__RECORDS FOR PROCESSING__.
* * * * *

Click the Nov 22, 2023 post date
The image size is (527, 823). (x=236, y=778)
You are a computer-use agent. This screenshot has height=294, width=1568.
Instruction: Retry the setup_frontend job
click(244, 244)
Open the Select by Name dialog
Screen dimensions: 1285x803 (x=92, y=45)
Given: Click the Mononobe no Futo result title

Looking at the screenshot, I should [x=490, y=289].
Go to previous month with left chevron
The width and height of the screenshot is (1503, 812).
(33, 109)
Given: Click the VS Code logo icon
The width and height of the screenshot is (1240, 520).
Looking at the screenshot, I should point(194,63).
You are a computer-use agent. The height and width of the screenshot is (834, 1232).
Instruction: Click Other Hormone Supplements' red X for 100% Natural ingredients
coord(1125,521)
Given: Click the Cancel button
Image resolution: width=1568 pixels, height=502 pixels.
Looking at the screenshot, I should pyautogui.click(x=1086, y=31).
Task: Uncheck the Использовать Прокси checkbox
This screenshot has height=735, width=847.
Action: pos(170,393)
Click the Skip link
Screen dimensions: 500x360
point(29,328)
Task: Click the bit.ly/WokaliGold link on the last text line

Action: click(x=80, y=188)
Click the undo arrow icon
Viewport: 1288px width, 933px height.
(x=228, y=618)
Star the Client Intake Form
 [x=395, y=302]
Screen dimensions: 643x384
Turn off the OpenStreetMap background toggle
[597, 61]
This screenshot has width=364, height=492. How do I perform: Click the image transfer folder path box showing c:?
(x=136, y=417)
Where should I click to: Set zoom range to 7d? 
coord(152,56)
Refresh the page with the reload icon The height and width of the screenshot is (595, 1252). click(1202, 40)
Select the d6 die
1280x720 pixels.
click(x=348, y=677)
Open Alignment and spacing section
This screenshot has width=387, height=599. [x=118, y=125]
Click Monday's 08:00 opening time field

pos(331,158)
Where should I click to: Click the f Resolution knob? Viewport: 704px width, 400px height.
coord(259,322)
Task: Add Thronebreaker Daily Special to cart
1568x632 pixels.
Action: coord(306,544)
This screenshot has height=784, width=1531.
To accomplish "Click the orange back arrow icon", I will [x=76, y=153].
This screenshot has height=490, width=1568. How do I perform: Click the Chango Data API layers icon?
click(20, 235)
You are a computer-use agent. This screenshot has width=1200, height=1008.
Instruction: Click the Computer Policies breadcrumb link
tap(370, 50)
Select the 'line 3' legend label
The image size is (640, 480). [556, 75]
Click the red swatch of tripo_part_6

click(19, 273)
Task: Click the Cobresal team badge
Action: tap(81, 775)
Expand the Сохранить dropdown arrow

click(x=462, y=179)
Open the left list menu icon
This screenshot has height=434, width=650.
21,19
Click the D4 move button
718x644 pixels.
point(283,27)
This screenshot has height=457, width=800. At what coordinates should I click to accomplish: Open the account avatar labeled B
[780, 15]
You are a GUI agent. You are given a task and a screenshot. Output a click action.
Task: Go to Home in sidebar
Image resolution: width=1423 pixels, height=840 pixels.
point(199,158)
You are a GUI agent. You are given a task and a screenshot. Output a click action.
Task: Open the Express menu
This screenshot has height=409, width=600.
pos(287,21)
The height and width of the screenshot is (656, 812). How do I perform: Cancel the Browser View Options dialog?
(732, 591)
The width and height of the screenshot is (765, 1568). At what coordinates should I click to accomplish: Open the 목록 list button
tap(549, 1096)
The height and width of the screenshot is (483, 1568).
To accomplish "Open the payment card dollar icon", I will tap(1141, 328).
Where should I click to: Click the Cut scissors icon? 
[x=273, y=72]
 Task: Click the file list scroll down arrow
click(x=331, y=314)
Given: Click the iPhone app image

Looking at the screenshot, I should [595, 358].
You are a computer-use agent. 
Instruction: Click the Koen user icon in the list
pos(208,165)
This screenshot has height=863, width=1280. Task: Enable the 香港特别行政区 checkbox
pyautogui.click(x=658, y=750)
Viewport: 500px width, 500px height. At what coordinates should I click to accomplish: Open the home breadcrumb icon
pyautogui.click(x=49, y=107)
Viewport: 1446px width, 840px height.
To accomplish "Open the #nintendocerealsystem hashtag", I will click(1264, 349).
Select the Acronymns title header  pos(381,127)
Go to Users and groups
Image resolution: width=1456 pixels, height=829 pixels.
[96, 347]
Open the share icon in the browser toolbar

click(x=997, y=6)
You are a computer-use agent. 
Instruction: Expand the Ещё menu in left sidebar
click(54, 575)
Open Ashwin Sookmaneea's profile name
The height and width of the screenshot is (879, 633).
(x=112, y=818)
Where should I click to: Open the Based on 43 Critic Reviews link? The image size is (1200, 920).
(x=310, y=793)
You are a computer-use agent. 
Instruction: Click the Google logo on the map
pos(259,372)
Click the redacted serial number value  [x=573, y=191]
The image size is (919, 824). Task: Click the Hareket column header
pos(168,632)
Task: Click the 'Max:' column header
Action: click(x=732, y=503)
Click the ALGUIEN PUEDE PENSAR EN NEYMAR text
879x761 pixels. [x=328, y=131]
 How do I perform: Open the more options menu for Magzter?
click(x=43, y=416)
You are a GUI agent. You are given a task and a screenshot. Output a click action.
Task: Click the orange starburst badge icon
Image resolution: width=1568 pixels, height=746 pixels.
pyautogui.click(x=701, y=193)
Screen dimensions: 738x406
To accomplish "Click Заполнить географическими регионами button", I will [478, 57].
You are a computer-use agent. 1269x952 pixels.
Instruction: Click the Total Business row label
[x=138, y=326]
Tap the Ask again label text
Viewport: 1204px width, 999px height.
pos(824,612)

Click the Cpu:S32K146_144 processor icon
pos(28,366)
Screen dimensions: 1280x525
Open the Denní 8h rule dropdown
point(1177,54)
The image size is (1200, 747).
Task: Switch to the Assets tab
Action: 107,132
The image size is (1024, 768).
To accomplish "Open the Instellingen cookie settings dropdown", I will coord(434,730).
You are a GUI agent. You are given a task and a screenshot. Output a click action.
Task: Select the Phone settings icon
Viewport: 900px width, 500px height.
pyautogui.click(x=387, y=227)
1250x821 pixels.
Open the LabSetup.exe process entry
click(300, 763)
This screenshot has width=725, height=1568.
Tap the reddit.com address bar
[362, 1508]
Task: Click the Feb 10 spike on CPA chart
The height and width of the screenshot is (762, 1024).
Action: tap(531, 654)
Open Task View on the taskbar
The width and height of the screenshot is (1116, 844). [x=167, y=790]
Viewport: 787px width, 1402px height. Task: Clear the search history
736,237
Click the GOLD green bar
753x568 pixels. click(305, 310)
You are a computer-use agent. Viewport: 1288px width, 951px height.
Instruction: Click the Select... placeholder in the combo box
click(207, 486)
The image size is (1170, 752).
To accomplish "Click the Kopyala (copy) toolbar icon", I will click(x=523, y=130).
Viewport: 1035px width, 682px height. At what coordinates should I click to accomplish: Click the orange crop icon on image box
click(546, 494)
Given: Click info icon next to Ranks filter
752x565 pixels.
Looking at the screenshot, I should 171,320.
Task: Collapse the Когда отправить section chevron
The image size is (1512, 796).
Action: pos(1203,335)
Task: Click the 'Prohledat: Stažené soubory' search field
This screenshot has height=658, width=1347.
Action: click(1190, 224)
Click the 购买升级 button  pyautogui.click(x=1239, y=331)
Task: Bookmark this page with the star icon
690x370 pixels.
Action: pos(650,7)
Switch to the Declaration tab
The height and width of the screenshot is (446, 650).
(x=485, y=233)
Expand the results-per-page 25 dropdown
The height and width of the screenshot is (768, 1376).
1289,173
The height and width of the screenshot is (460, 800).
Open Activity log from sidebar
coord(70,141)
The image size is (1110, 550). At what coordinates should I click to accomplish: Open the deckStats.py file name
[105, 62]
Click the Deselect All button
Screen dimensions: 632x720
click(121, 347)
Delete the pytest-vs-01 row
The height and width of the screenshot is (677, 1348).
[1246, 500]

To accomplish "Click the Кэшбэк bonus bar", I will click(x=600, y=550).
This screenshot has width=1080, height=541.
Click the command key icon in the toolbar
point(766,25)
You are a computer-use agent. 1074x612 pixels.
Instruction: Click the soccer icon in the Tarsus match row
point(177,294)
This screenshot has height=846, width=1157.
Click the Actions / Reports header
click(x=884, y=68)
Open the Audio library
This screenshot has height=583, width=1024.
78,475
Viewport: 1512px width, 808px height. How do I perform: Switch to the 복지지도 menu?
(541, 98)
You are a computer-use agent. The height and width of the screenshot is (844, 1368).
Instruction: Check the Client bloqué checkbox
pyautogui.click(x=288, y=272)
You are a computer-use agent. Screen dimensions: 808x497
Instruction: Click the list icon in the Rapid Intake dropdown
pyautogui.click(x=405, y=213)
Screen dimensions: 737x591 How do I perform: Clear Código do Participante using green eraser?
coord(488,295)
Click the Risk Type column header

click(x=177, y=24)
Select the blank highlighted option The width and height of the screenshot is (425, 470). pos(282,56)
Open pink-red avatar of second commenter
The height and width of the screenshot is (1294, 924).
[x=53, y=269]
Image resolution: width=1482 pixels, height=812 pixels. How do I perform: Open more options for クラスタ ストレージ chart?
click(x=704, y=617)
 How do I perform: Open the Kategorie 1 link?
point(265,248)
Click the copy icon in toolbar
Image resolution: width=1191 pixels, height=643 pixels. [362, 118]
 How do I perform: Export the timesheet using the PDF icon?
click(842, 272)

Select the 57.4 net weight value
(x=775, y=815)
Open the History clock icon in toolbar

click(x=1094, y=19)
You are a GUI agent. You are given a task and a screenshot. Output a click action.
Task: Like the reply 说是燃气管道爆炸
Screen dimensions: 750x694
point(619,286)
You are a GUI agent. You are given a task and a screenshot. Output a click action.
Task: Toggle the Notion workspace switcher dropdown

* * * * *

__WORK TASK__. Scan the lines above for "settings" and state how many match, nothing more.

__COMPLETED EXERCISE__. 2